Conclusion
Our data indicate that aberrantly low expression of miR-193b in HG-induced trophoblasts results in massive apoptosis events by upregulating IGFBP5-induced autophagy, which may trigger GDM. Therefore, miR-193b may became a potential target for GDM therapy.
Methods
We detected the expression of miR-193b in GDM patients. Then, we cultured human trophoblasts (HTR8 cells) with high glucose (HG) to simulate a diabetic environment in vitro, and further explored the effects of miR-193b on apoptosis and autophagy of HG-treated HTR8 cells.
Results
The expression of miR-193b was significantly downregulated in the peripheral blood of GDM patients compared with healthy controls, and decreased miR-193b caused apparent autophagy and a substantially high apoptosis rate in HG-treated HTR8 cells. These effects were reversed by enhancing miR-193b expression or using the autophagy inhibitor 3-MA. Inhibiting miR-193b induced the pro-autophagic, cytostatic, and pro-apoptotic effects reduced by 3-MA in HTR8 cells upon HG treatment.
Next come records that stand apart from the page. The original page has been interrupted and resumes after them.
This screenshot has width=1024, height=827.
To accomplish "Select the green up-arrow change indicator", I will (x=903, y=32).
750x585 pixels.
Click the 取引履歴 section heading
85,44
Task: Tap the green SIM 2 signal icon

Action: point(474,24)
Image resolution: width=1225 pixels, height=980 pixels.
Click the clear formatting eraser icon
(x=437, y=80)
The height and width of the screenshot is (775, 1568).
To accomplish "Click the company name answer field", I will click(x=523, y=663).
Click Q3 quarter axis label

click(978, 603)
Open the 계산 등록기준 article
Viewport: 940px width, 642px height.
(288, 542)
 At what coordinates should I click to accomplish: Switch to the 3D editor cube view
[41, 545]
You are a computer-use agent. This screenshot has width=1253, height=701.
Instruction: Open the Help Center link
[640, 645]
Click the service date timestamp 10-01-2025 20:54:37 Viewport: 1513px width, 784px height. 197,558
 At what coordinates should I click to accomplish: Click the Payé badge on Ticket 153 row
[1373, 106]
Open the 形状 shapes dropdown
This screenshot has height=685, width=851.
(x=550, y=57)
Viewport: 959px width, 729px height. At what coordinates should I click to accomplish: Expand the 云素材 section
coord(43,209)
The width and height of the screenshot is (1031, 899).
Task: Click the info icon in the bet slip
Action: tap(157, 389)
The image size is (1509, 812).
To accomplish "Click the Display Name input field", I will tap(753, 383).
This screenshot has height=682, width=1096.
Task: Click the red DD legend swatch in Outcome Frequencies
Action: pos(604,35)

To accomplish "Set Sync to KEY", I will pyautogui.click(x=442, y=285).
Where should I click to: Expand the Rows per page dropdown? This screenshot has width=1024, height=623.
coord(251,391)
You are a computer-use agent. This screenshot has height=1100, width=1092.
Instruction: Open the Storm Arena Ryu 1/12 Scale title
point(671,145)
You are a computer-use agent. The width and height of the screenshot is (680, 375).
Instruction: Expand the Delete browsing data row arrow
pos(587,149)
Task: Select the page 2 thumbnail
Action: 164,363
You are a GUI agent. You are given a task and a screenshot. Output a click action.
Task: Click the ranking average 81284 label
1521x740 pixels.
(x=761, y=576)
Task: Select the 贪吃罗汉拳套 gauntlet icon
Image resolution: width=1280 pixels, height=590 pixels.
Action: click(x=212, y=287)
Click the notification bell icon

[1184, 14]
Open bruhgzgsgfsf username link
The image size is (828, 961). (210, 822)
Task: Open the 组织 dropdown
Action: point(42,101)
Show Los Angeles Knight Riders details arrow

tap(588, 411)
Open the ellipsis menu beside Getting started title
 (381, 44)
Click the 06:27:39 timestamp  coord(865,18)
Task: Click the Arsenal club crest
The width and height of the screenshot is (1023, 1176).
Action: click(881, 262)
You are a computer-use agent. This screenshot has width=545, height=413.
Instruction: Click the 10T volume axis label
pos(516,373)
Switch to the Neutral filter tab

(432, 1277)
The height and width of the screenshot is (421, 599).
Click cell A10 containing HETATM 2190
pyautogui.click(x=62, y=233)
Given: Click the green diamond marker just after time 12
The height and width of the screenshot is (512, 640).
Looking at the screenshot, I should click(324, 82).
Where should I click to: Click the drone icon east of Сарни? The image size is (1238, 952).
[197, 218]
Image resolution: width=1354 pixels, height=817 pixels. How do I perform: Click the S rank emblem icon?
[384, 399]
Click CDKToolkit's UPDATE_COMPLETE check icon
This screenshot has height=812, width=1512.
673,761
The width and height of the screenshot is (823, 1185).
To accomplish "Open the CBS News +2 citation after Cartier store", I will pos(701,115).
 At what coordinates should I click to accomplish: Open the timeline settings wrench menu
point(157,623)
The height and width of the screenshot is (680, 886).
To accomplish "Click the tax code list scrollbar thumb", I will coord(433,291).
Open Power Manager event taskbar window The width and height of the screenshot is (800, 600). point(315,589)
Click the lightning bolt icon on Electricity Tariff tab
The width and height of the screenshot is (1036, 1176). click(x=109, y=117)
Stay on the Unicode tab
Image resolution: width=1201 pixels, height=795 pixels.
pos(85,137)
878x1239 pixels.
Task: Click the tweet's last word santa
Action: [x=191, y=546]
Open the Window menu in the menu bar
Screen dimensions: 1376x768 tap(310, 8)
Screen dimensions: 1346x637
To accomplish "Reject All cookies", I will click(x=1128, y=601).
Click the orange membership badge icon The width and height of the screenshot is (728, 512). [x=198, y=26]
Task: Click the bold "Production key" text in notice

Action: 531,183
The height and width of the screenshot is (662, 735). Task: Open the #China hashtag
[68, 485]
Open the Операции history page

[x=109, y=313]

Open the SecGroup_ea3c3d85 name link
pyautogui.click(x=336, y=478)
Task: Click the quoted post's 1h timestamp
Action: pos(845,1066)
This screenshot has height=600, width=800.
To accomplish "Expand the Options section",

Moreover, the expression of insulin-like growth factor-binding protein 5 (IGFBP5) was upregulated notably in the peripheral blood of GDM patients, and IGFBP5 appears to represent a direct miR-193b target. Note that silencing IGFBP5 blocked autophagy and apoptosis in HG-treated HTR8 cells, an effect that was diminished by inhibiting miR-193b.